Designing that much simplicity into the product isn’t as simple as it sounds. Rosoff noted that whenever the designers put software in the way of students viewing content and learning, the users would push back, and the team would realize the mistake and peel it away. Hence, why the morning user feedback sessions are so important.

Using design to take the frustration out of learning

When students do interact with the Khan Academy software itself — and not the videos — the design team has worked hard to deliver a feeling of approachable learning and friendly conversation, some of it through the text itself, and some of it through color choices. The idea is to use design to remove some of the inherent frustrations of learning and keep users coming back.

Khan Academy head design Jason Rosoff discusses layout with designer Tabitha Yong.

Khan Academy head design Jason Rosoff discusses layout with designer Tabitha Yong.

For example, Khan Academy originally used green checks and red X’s to track problems that students got right and wrong. The universal stop-and-go color codes were understood by everyone, but there was one problem: “people got really bummed out by the red X,” Rosoff said. So the team started to brainstorm how to change that in order to reduce that frustration.

It turns out that just changing the red X to a neutral gray X made students feel much better when they got a wrong answer. “We don’t emphasize that you made a mistake, we emphasize that you did something correctly,” said Rosoff.

It’s moments like those that made Rosoff realize that there were ways in which the software itself could support Khan Academy’s mission to deliver this new type of education. Early last year the design team launched a total visual refresh of the site with a particular focus on using color-based navigation for domains like math and science.

Khan Academy’s design team is also helping the company address a unique issue with the way its users consume content. Many of Khan Academy’s users go onto the site to solve one specific problem — they need to refresh their understanding of fractions, or pass a test — so they watch some content and then they leave. But some of Khan Academy’s users end up sticking around and using the site to supplement, enhance or complete their learning across many topics. These are the power users and are using the site in a much more aspirational way.

Khan Academy is designing the site for both these types of users. Rosoff described it as an approach that is “supplemental but exhaustive.” The idea is to solve their immediate problem as quickly as possible, and then offer them the ability to buy into this bigger adventure, he explained.

The Khan Academy office in Mountain View, California.

The Khan Academy office in Mountain View, California.

One tool that Khan Academy has built to get users to buy into this “bigger adventure” rests with the “Learning Dashboard.” The company launched it last year — just for math content for now — and it acts as a user’s personalized home page that tells them where they left off the last time they visited and guides them to the next step or piece of content. It’s a little like the personalized page you see when you log onto Netflix or Amazon.

This year Khan Academy’s designers will be working on expanding the Learning Dashboard to the rest of the domains beyond math.

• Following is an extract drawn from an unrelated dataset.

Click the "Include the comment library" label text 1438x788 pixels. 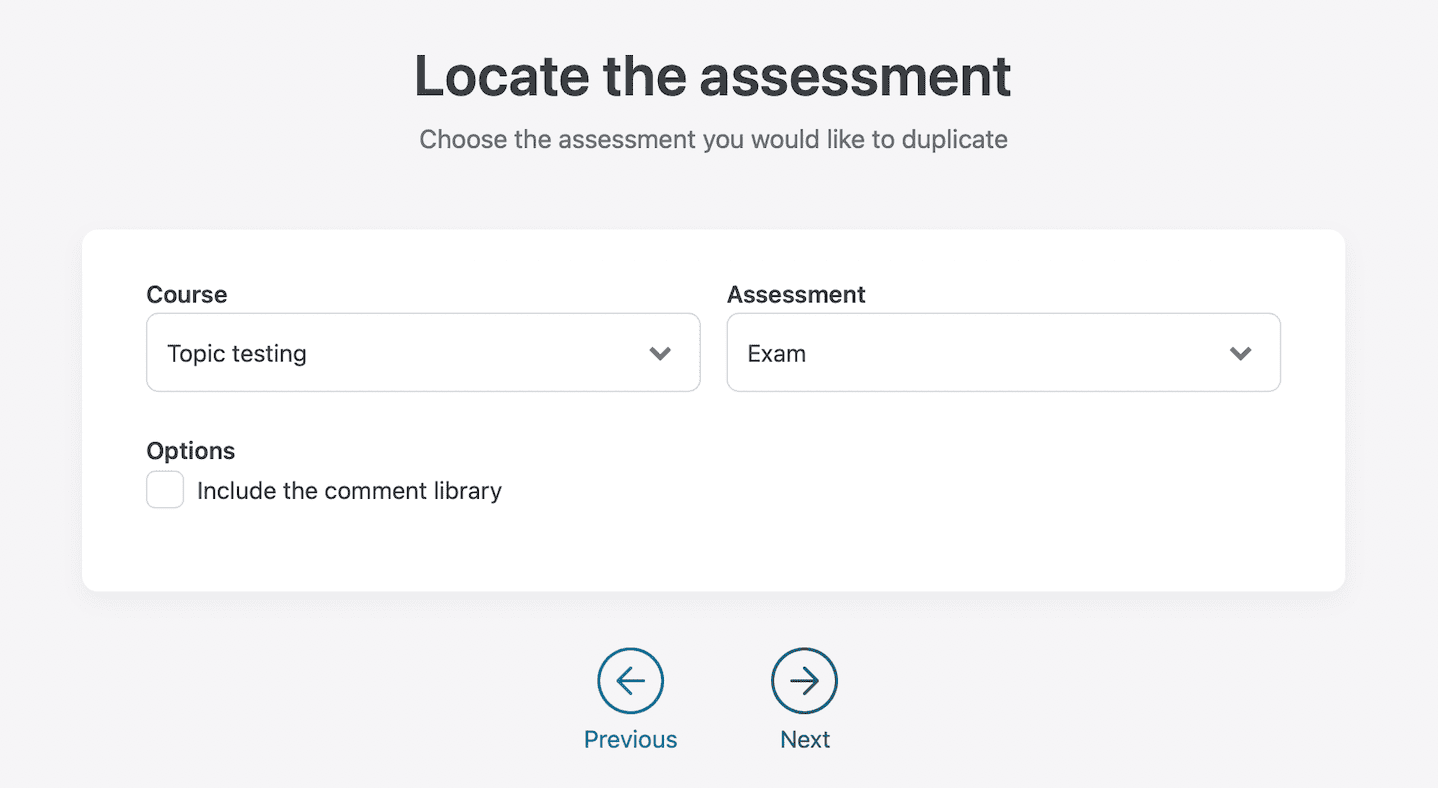pos(349,491)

Rosoff and his design team will also be looking hard at figuring out their mobile strategy this year, determining what aspects to tackle first through mobile, and how to enable interaction with current content on cell phones.

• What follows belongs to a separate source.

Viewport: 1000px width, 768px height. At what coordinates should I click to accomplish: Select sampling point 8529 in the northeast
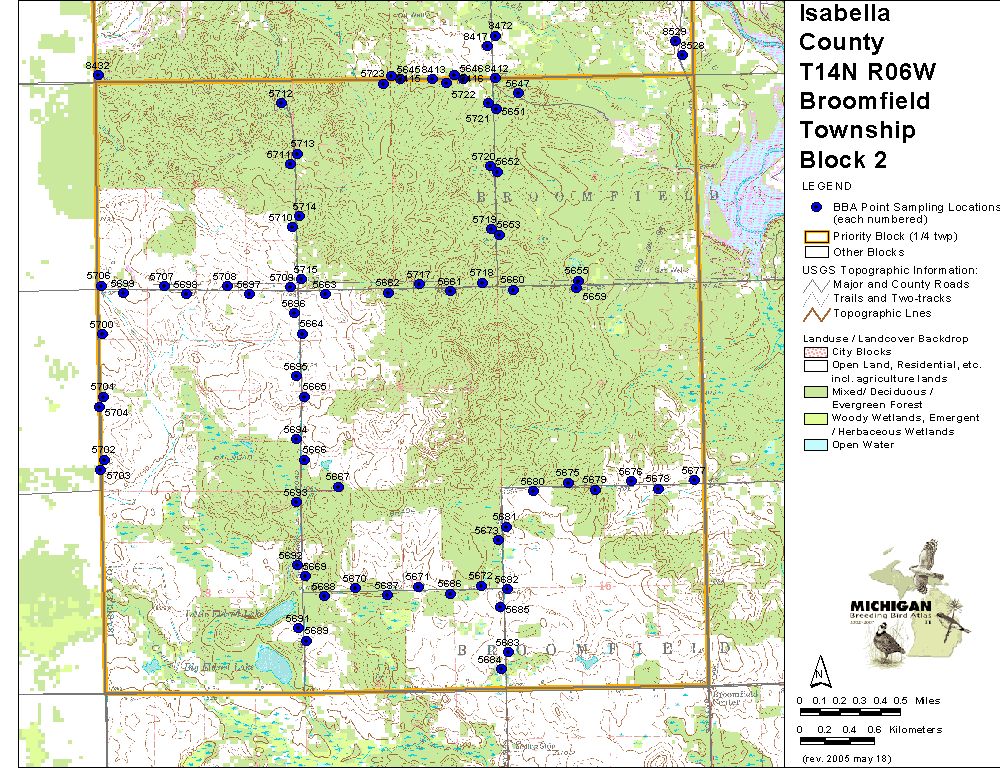coord(675,41)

Khan Academy is hiring more designers (two more for now), and it’s also working with Designer Fund on their Bridge apprenticeship program. Designers that apply for the Bridge program can get matched with Khan Academy and start working with the design team this spring.

Khan Academy is a mission-driven nonprofit with an ambitious goal to create a “one world classroom,” as Khan described it in a TED talk in 2011 that helped put the company on the map. Being a non-profit means certain things, like none of the 55-person team will become millionaires in an IPO or acquisition.

But being a non-profit also means that the team doesn’t have to sprint to the finish line — and show unnatural growth to hit certain financial metrics. They can slow down and run the long marathon. Because no doubt the future of education might take awhile to unfold.